### APPLY WHAT YOU READ
(1) From the festival article, copy the passage between "Full of energy" and "of staged concerts.", inclusive, word for word.
(2) Answer these questions from the festival article:
(a) At what time did Ken Boothe take the stage?
(b) In what year was Artibella a hit?
(c) About how many people filled the complex?

[GIVEN TEXT — start]

Janet Silvera, Senior Gleaner Writer
After his superb performance on the Jamaica Jazz and Blues Festival, it was The System's Romain Virgo who showed supremacy and battled with I-Octane and Beenie Man for the best in showmanship at the inaugural Rainforest Seafood Festival on Ash Wednesday.
Not one bad act appeared on the Catherine Hall Entertainment Complex stage in Montego Bay, and this was evident when Ken Boothe, the epitome of professionalism, graced the stage at 7:30 p.m.
Establishing early in his set that this could easily turn into a musical love fest, Boothe drew for his 1970s' hit, When I Fall In Love. He transitioned into his 1966 hit Artibella, the former Stranger and Ken artiste's voice was as fresh as morning dew and as smooth as the summer breeze.
Full of energy and sweating profusely, it was the man who sang Journey and Goodbye Baby who became the precursor to what the majority of the approximately 15,000 persons who filled the complex have tagged the crème de la crème of staged concerts.

[GIVEN TEXT — finish]
[DATA PROVIDED — start]

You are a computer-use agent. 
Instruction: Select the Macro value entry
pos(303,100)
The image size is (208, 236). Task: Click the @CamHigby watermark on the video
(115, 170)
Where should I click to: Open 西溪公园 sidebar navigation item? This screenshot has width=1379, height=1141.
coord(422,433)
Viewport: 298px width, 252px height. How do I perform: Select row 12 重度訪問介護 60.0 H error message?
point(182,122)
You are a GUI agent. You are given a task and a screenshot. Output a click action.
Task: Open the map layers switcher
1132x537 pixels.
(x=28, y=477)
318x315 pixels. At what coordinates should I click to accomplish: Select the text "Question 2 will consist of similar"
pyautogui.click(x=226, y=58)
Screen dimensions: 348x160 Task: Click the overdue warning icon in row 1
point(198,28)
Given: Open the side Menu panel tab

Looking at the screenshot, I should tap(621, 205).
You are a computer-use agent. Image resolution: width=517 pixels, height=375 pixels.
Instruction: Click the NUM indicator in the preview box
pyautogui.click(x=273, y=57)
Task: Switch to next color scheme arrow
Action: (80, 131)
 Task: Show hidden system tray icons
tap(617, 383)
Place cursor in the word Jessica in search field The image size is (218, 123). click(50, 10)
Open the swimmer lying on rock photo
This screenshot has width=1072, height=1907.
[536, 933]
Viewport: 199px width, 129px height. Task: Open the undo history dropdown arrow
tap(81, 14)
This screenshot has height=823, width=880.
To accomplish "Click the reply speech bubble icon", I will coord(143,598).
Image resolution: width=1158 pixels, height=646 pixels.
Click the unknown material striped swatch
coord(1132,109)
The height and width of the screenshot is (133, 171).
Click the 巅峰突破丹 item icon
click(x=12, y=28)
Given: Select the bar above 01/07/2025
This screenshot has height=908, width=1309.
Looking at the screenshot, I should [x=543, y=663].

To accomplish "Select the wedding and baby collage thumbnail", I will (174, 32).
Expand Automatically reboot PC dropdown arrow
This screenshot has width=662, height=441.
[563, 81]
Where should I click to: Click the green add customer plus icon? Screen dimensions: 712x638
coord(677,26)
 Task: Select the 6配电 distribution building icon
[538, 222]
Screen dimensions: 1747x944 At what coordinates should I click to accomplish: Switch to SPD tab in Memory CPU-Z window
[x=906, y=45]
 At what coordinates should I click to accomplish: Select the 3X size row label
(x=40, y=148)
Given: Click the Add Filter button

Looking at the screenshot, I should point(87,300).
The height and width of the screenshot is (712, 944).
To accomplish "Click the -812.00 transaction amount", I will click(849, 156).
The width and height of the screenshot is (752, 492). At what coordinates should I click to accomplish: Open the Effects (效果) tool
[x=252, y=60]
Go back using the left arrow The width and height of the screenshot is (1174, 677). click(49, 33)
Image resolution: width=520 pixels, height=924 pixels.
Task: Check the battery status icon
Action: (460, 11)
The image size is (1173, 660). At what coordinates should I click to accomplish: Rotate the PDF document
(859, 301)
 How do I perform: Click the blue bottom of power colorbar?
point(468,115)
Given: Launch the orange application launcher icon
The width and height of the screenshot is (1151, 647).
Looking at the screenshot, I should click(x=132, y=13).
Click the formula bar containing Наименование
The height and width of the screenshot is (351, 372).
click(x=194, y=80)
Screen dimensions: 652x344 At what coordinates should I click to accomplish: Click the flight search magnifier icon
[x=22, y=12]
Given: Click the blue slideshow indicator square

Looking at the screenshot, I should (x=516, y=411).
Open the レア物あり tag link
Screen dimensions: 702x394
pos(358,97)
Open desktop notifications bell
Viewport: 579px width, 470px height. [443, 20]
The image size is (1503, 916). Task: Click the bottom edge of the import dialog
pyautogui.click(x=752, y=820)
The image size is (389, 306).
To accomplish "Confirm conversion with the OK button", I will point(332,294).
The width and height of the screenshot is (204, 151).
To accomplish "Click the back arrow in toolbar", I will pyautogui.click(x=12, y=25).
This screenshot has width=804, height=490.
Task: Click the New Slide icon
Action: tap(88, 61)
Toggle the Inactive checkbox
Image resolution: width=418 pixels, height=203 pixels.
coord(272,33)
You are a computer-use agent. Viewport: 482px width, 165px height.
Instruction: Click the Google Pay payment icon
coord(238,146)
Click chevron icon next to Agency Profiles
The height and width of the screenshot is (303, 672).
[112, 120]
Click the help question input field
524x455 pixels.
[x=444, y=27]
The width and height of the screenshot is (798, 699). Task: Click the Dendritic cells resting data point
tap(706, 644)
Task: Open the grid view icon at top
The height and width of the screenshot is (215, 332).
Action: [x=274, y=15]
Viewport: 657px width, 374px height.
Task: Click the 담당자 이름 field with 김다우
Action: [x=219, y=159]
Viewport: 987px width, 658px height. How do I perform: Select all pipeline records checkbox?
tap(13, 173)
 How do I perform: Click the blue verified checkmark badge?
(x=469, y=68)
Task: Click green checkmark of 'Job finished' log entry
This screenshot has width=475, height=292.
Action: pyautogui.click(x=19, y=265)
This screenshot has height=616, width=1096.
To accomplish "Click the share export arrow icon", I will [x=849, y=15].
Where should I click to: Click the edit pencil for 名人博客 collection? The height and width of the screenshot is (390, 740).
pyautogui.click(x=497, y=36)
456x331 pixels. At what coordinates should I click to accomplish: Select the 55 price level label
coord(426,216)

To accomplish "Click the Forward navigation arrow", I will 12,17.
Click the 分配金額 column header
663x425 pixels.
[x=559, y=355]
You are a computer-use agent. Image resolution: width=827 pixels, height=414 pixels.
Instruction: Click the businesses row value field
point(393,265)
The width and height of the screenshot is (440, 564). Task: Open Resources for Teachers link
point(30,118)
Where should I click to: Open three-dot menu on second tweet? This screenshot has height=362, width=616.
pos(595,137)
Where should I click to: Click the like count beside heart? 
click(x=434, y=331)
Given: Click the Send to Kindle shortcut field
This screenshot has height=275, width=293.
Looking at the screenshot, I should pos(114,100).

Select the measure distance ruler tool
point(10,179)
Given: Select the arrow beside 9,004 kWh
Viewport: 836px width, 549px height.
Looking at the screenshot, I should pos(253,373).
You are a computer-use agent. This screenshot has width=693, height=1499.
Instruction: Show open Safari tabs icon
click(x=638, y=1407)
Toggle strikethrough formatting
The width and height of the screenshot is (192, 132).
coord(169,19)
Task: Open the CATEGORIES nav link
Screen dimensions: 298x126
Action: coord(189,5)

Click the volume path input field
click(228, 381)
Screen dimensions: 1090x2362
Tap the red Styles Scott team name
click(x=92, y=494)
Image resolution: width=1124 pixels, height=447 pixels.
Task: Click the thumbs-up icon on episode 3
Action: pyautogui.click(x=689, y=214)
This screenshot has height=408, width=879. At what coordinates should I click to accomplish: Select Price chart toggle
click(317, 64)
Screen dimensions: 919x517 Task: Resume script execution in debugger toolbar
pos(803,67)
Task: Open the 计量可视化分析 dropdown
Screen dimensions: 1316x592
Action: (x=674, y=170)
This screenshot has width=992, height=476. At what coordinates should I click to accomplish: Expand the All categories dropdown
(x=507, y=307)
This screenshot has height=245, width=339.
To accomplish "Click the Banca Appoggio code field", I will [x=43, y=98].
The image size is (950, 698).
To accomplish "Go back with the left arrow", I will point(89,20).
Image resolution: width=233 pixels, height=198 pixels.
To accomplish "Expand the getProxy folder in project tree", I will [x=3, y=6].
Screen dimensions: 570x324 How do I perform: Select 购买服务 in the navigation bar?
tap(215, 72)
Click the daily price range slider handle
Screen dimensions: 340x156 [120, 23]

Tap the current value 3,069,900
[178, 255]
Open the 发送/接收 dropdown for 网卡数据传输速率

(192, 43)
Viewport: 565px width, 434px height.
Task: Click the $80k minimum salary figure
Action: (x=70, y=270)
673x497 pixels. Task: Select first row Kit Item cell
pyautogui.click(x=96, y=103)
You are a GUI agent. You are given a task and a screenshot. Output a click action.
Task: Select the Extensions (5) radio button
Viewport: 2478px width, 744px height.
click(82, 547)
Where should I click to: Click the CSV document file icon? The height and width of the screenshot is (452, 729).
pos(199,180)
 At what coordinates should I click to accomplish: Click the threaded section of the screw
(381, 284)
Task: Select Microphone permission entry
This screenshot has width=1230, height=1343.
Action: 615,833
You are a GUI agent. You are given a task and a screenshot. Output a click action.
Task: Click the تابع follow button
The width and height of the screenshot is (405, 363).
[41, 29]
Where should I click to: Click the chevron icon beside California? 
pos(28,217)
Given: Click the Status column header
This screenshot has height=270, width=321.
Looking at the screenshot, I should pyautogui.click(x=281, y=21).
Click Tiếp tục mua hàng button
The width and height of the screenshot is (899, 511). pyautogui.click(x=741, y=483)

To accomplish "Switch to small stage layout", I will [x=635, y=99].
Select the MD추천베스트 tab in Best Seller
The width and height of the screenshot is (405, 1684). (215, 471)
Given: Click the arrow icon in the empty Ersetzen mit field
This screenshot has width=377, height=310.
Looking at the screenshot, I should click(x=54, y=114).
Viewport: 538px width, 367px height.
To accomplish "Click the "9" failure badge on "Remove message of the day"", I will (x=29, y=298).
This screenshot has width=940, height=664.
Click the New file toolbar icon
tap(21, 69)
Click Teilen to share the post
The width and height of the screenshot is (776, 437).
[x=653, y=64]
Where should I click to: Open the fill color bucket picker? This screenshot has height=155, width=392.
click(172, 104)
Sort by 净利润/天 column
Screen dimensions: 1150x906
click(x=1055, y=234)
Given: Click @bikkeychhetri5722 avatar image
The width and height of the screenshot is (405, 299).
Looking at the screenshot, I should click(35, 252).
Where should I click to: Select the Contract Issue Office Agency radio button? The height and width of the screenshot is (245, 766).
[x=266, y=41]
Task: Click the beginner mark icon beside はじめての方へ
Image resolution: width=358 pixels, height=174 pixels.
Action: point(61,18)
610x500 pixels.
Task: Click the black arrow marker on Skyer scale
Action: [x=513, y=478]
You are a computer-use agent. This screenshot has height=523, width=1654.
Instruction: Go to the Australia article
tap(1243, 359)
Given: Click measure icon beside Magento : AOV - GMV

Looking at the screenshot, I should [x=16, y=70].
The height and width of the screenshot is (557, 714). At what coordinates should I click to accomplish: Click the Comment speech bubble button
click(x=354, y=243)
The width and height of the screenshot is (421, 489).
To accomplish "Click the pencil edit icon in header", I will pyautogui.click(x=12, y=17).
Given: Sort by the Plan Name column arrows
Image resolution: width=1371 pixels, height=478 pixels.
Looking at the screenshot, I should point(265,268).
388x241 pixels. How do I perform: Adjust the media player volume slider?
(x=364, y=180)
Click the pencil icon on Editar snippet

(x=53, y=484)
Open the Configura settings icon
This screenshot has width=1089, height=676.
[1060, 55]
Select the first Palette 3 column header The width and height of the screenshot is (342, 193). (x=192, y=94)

[DATA PROVIDED — finish]

### YOUR WRITTEN ANSWERS
(1)
Full of energy and sweating profusely, it was the man who sang Journey and Goodbye Baby who became the precursor to what the majority of the approximately 15,000 persons who filled the complex have tagged the crème de la crème of staged concerts.

(2)
(a) 7:30 p.m.
(b) 1966
(c) About 15,000